----- Dataset excerpts
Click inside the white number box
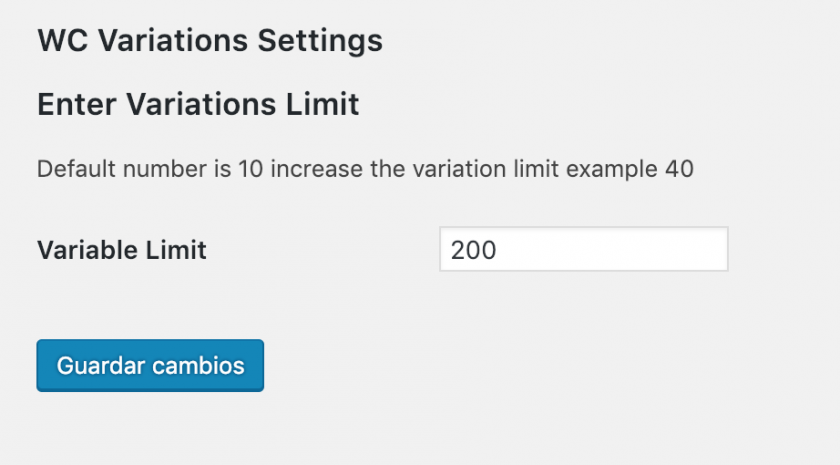Screen dimensions: 840x465 pyautogui.click(x=583, y=249)
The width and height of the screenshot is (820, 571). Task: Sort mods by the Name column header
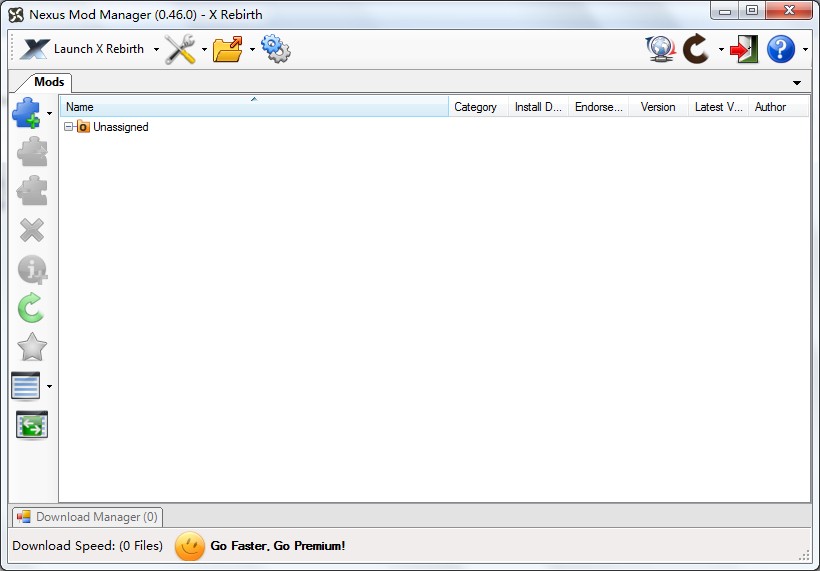254,107
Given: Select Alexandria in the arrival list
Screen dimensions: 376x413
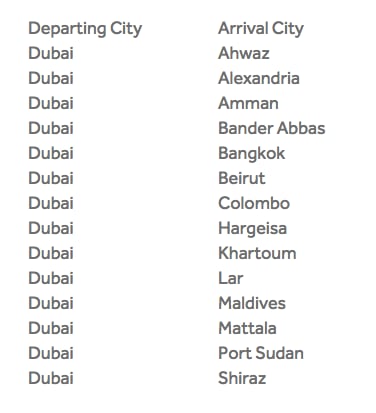Looking at the screenshot, I should click(259, 78).
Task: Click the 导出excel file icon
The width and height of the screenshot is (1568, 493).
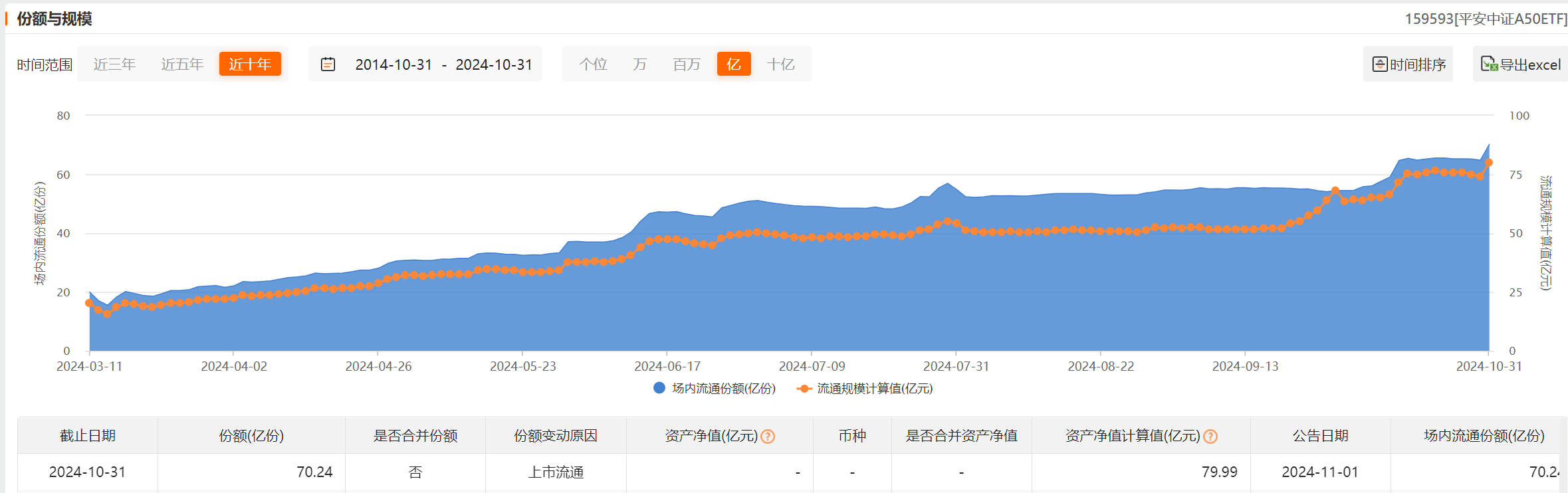Action: (1489, 64)
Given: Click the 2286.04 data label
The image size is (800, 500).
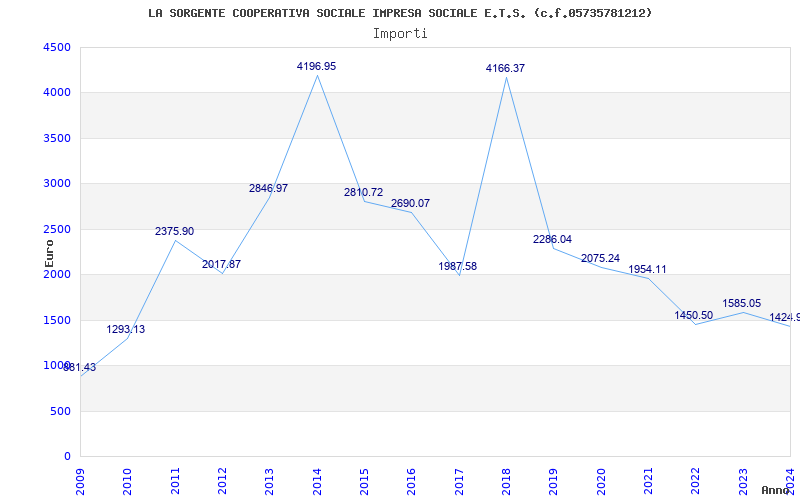Looking at the screenshot, I should tap(552, 239).
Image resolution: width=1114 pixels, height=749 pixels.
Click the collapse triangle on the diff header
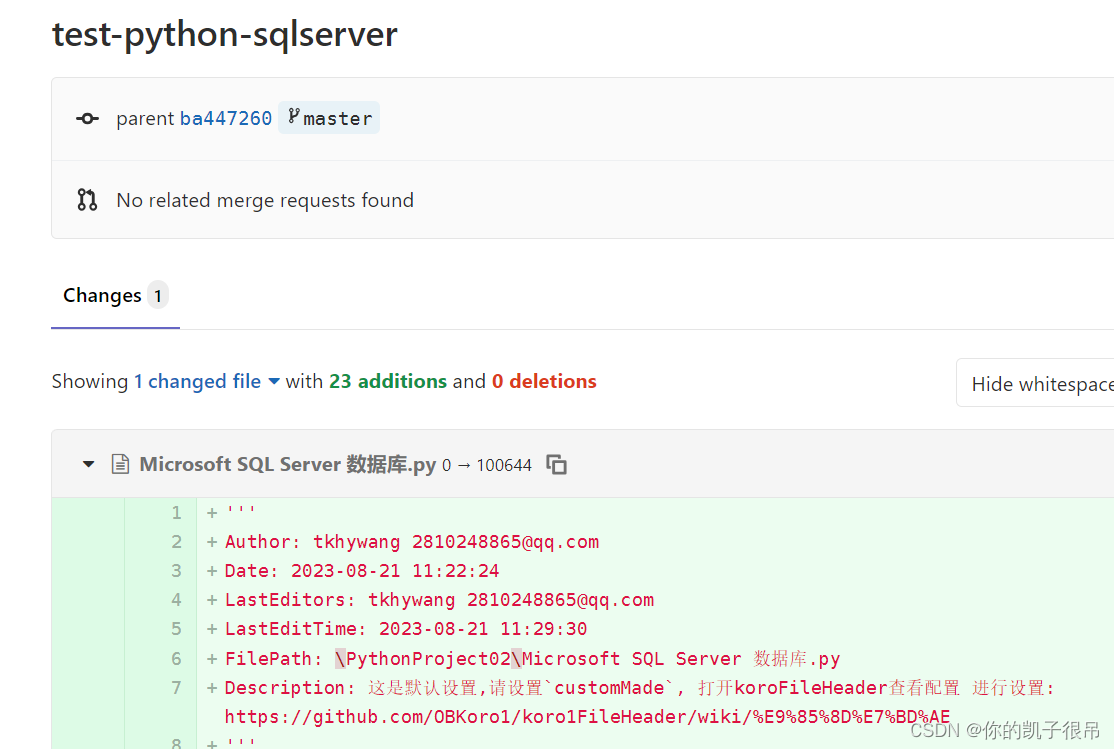[x=87, y=464]
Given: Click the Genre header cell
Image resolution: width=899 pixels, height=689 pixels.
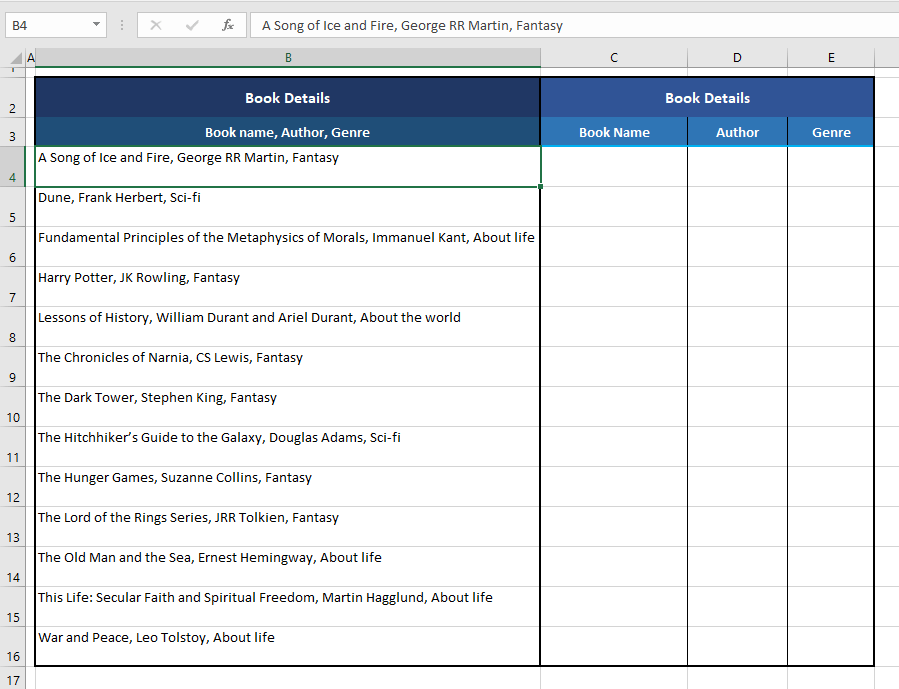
----------
- **Required action**
Copy each line in the entries above where "pixels" turns up.

- **Response to the exercise**
Image resolution: width=1114 pixels, height=749 pixels.
Image resolution: width=899 pixels, height=689 pixels.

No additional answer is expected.